*Required tasks*:
1. From the Tereshchenko biography, list every organization named as a close collaborator on the 1937 research project into the world's literature on cooperatives.
2. Quote the Tereshchenko biography from "Valery Ivanovich Tereshchenko" up to and including "businessman Roswell Garst.".
3. Extend the Tereshchenko biography with further text that follows on from its final sentence.

*Page extract*:
Valery Ivanovich Tereshchenko (also V. J. Tereshtenko) (; 13 June 1901 – 28 September 1994) was a Russian−Soviet academic and writer in the fields of management.

History
He was born in Ekaterinodar (now – Krasnodar), Imperial Russia, the son of deputy district judge. In Ekaterinodar he graduated from high school and conservatory, and in Prague graduated from the Department of Economics of the Czech Technical University and Institute for Agricultural Cooperation, where he taught in the latter 1920s.

American period
In 1930 moved to the United States, and graduated from Columbia University in New York. Later he became a professor at Columbia, where he taught management courses.

He worked in the U.S. Department of Agriculture, at a Wall Street firm, and was a counsellor of the American businessman Roswell Garst.

In 1937, sponsored by the U.S. Department of Labor, Tereshchenko organized and led a large (160 employees) research project to study the world's literature on cooperatives, which was published 12 languages. The work was conducted in close collaboration with the Co-operative League of America, the International Cooperative Alliance in London, the International Labour Office in Geneva, and the Rockefeller Committee for Relations with South America. The Library of Congress assessed  the materials collected by project as ‘the most complete in the world’ at that time. The Fundamental Project Edition 'Summaries of  laws on cooperatives in the U.S.’ was used to revise the cooperative laws in some states. In this regard, in April 1940 Valeriy Tereshchenko was invited to Committee of the Senate on cooperatives legislation.

*Information supplied*:
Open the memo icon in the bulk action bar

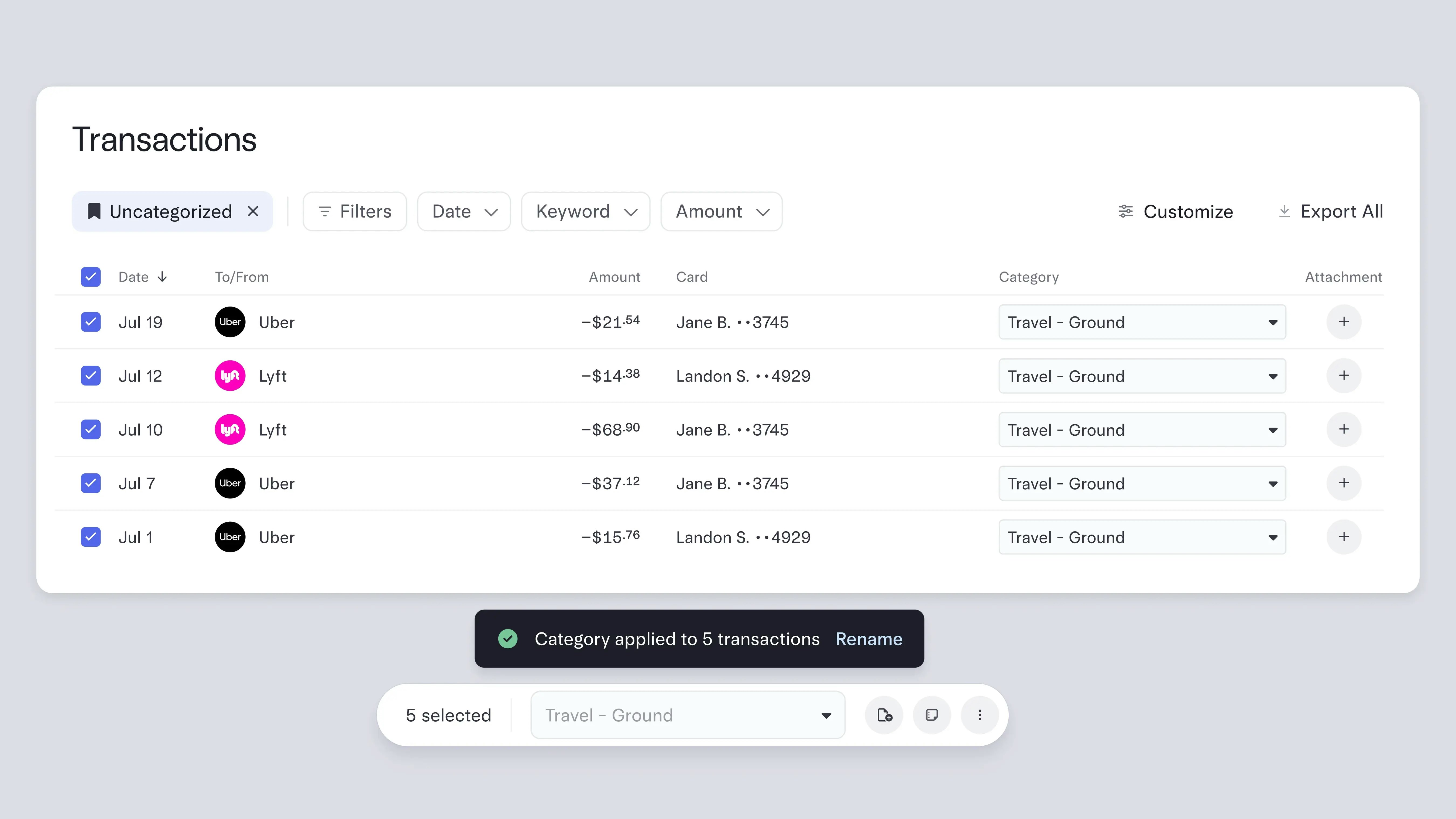pyautogui.click(x=932, y=714)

*Final answers*:
1.
- Co-operative League of America
- International Cooperative Alliance in London
- International Labour Office in Geneva
- Rockefeller Committee for Relations with South America

2.
Valery Ivanovich Tereshchenko (also V. J. Tereshtenko) (; 13 June 1901 – 28 September 1994) was a Russian−Soviet academic and writer in the fields of management.

History
He was born in Ekaterinodar (now – Krasnodar), Imperial Russia, the son of deputy district judge. In Ekaterinodar he graduated from high school and conservatory, and in Prague graduated from the Department of Economics of the Czech Technical University and Institute for Agricultural Cooperation, where he taught in the latter 1920s.

American period
In 1930 moved to the United States, and graduated from Columbia University in New York. Later he became a professor at Columbia, where he taught management courses.

He worked in the U.S. Department of Agriculture, at a Wall Street firm, and was a counsellor of the American businessman Roswell Garst.

3.
He along with other employees of the project took part in the establishment of initial economic ties between the U.S. and the Republic of China (1942−1949).

Before the end of World War II, the scientist was elected to the Executive Committee of the International Cooperative postwar reconstruction (NY). He participated in the preparation the United Nations Conferences on Food and Agriculture in Atlantic City and Hot Springs.

In the 1940s he was invited to organize a section on cooperative in the Latin American Institute in Boston, he was initiator of the first ever visit delegation of cooperators South America to the United States.

Soviet period
After the Second World War Tereshchenko came to the USSR for business trips, to help to establish trade and economic ties with the U.S.  In 1946 he was chief economist UNRRA in Ukraine.

Returning to the Soviet Union−Ukraine, and lived in Kyiv since 1963. Here he worked in a number of research institutes – of Ministry of Agricultural Economics and of the Ukrainian Academy of Science, and taught at the Taras Shevchenko National University of Kyiv.

He was given an honorary award by UNESCO, and awarded an honorary diploma by the Missouri Writers' Guild in the U.S.

Valeriy Ivanovich Tereshchenko died 28 September 1994, buried in Kyiv, the Baikove Cemetery.

Works
He is author of over 170 books, papers and articles in periodical on the management problems, which were printed in the United States, Argentina, Bulgaria, India, Canada, Germany, Peru, Poland, Czechoslovakia, Switzerland. In 1970 a Moscow company published a reduced version of the multi-volume American "Executive Leadership Course" (Englewood Cliffs, N.J.: Prentice-Hall, Inc., 1963) edited by Valeriy Tereshchenko.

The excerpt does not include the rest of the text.